So here I am.
Back at what will soon be the largest blood cancer centre in Europe.
The queue for the blood test today made you think the extra patients are already here!. And I suppose I only have myself to blame going on so much about how UCLH have saved my life, and how good the A and E is, not to mention the 24/7 nurse helpline for all patients and the dedicated inpatient beds in case you need them.
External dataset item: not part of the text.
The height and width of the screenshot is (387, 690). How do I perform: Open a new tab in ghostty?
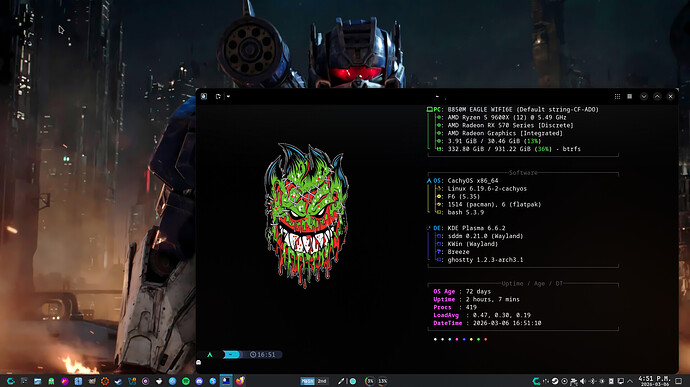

So perhaps I should say to the rest of you: don’t come! No seriously, do. Or at least do get yourself under the care of a truly specialist hospital team. It can literally be life saving.
Anyway as the patients come, the money also flows and they are recruiting new staff to go with the new facilities.
And personally I’ve always had the mentality that if you have to wait a long time to see a consultant it probably means that when you get to see them they will not be one of those who rush you out the door without answering your questions. And they try their best to help. I do wish the admin was a bit better though and they could make the appointment times a bit more accurate!
But like all of us the appointment nerves never stop.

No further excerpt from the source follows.